The room is for me and my husband i want it to be a cozy bedroom space, we spend alot of time in the bedroom as we often have an early night to watch a film and the bedroom is the only space thats 'ours' without kids in and out constantly. Also my husband is a big reader so i want it to be a relaxing quiet place where he can chill with a book.

Comments (4)

  • minnie101

    Do you have a picture of the room and a floor plan re ensuite/shower room? Without seeing it, I might open up the fire ( even if you don't use it, it will make a lovely feature with a grate in), does the surround need to go? Is it original? You can paint the ceiling a darker colour than the walls which will visibly reduce the ceiling height and take it down to the picture rail. Or Roman blinds fitted within the recess (if you can) also works if they're a darker shade. Baskets/vases/urns on top of wardrobes will make them feel taller. A pendant light hung lower than normal will also help. I'd definitely add a lovely chair in the corner next to the fire. A bed end stool might be nice at the end of the bed and make the bed more of a feature. I might spend some time creating an ideabook of styles you like as it sounds as if it can be an amazing room. Do you have a bed already? I've effectively got the same room as you and even though I don't have drapes, I've got a 4 poster which really creates a cosy feel, but particularly with drapes and the bed works well with high ceilings

  • PRO
    Create Perfect

    Hi Katherine,

    It sounds like a great space that can offer a real impact and still be a very cosy and relaxing space. It can be daunting to have such a large space to deal with at first, especially when there are features you don't want to touch.

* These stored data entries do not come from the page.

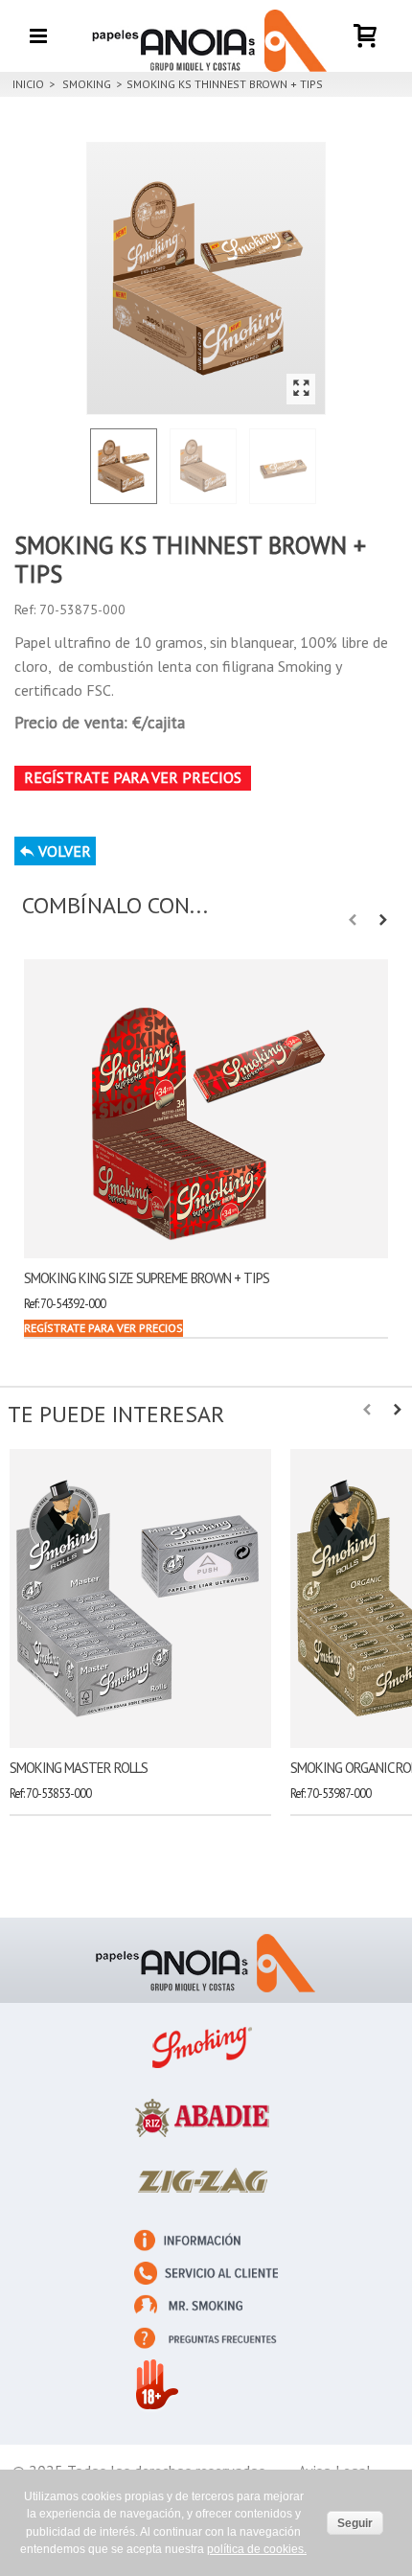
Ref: (24, 609)
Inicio (28, 84)
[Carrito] (366, 23)
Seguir (355, 2523)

    There are lots of different options for the space. I like the idea of opening up the fireplace as it would make a great feature for the room and a place to add a possible seating area for reading but I do agree that if down stairs is electric it is probably closed off. It is a bit of work and a messy job to get it changed. You shouldn't need to worry about planning but will obviously need to abide by building regulations.

    I think a lot of people place only a large bed and a select few piece of furniture in there types of rooms to draw attention and emphasis the gorgeous period features but there of course things we can do to add additional wardrobes in unobtrusive ways. I would agree to not adding a en-suit as it will unbalance the space. However, it is very hard to tell without any pictures?

    Would you be able to upload any? Alternatively you can forward some to enquiries@createperfect.co.uk and I will get back to you, or you can book a free consultation through our website and ill be happy to take a look.

    All the best, Gina

  • PRO


    We'd suggest you focus on furniture of the right scale. Large bed/bedside tables and a large period wardrobe. Often you can find good pieces very reasonably at auctions. If you don't like the all brown Victoriana, then period Continental might be better, birch/maple. Without seeing a plan of the house, we can't advise on the bathroom, but its usually best to keep the original proportions throughout, unless you can utilise a larder or storeroom.

  • Stephen Edwards

    I agree with Burchdaume, luckily huge period furniture is often quite reasonably priced as many people wouldn't have room for it. Also if it is really cheap because the veneer finish is damaged you don't have to feel guilty about painting it. With a room that size you could think about having a four-poster bed, or a really tall headboard to give a sense of proportion, also consider having armchairs adjacent to the fireplace, or by the window. If it's too much to open up the fireplace now, how about a decorative stove in front of it, either an electric one (there are some quite nice looking ones around) or a vintage multi-fuel, even if it's just for decoration at this stage. Floor length curtains will also help with the proportions and oversized artwork on the walls will warm it up as will a decent light fitting (If a chandelier is out, something like a large "drum" shade. If you like the period look have a look at some of the classic georgian colours, the darker shades would work well at warming up the look.

    Good luck with your project, it sounds fun.